Stored items from a collection:
------------------------------

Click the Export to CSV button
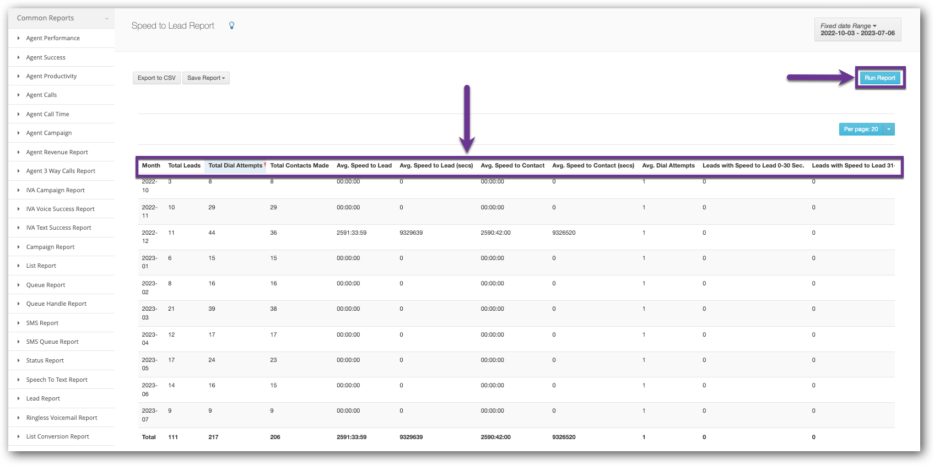 tap(156, 78)
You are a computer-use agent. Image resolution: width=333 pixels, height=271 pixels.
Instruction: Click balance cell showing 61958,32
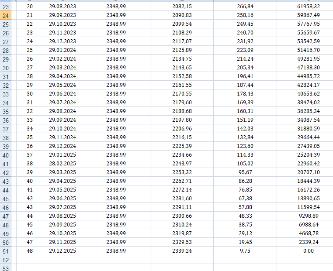[x=305, y=7]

------------------------------

**EXERCISE INSTRUCTIONS**:
With the pictures set aside, repeat every entry above exactly.

**RESULT**:
Click the Export to CSV button
 tap(156, 78)
You are a computer-use agent. Image resolution: width=333 pixels, height=271 pixels.
Instruction: Click balance cell showing 61958,32
[x=305, y=7]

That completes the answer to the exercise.